Here I am again with another newbie question. I recently purchased a lowii 'Princehouse' x sib. It is in s/h. When I brought it home and placed it in the growing area, alongside my Paph. A Dimmock, I noticed the leaves of these paphs. have a similiar texture. I have 5 mottled leafed paphs. and these 2 green leaf paphs. Is it normal for the green leaf, when I bend it, the leaf has a wrinkle. Now the wrinkle disappears at the bend when let go. This so called wrinkle is only evident in the green leaf paphs. Is that the way they should be? The root system on both these plants look good. Both are in s/h. They grow in a e-s window.

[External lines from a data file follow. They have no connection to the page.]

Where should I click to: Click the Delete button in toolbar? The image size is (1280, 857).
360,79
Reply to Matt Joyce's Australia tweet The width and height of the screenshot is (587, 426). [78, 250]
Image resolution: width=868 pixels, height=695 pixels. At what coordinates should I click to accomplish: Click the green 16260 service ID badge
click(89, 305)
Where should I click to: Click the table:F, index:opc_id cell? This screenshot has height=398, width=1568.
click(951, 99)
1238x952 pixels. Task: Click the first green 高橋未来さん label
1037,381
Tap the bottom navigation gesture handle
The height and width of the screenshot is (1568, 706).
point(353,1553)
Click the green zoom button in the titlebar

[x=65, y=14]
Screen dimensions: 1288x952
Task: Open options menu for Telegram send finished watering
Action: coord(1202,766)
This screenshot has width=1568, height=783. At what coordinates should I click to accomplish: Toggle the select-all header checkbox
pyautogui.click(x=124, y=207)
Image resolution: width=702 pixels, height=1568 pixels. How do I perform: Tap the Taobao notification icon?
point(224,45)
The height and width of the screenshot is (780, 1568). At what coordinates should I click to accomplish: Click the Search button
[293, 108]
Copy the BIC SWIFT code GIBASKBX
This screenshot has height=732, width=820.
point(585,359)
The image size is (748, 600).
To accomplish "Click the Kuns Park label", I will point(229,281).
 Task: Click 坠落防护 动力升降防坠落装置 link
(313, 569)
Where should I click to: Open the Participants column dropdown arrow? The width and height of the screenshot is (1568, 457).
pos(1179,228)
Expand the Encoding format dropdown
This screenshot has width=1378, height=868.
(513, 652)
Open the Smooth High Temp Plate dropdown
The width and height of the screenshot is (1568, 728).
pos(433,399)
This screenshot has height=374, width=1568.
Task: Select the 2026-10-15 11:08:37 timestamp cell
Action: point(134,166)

Paph.A. Dimmock has been with me since Sept. and has always had this wrinkle issue but now that I have my new purchase, I wonder is this the way it should be and I should just stop fussing and enjoy.
Thankyou for your guidance and reassurance
Linda


----------



## likespaphs (Jan 22, 2007)

i don't understand what you mean. would it be convenient to add a photo?


----------



## Tony (Jan 22, 2007)

Why are you bending the leaves?


----------



## Heather (Jan 22, 2007)

I think that the leaves of the so called strap-leaved green paphs tend to be more succulent in nature than the mottled leaves. I think what you see is normal.


----------



## smartie2000 (Jan 22, 2007)

sounds normal to me too....I never bend leaves because I'm scare I'll snap them.....Wrinkly plant? Either not watering enough or there's root rot


----------



## Ernie (Jan 22, 2007)

lowii can tend to have *some* leaf texture- almost leathery. It is especially pronounced in these ('Princehouse' AM/AOS x sib) in my opinion, for we have other sib crosses that are fairly smooth. I agree with Smartie2k- check for healthy roots & proper watering. If all is good, don't sweat the small stuff. 

-Ernie


----------



## LindaFVB (Jan 23, 2007)

Thanks everybody for the quick reply! I feel much better.


----------



## NYEric (Jan 23, 2007)

Botox!


----------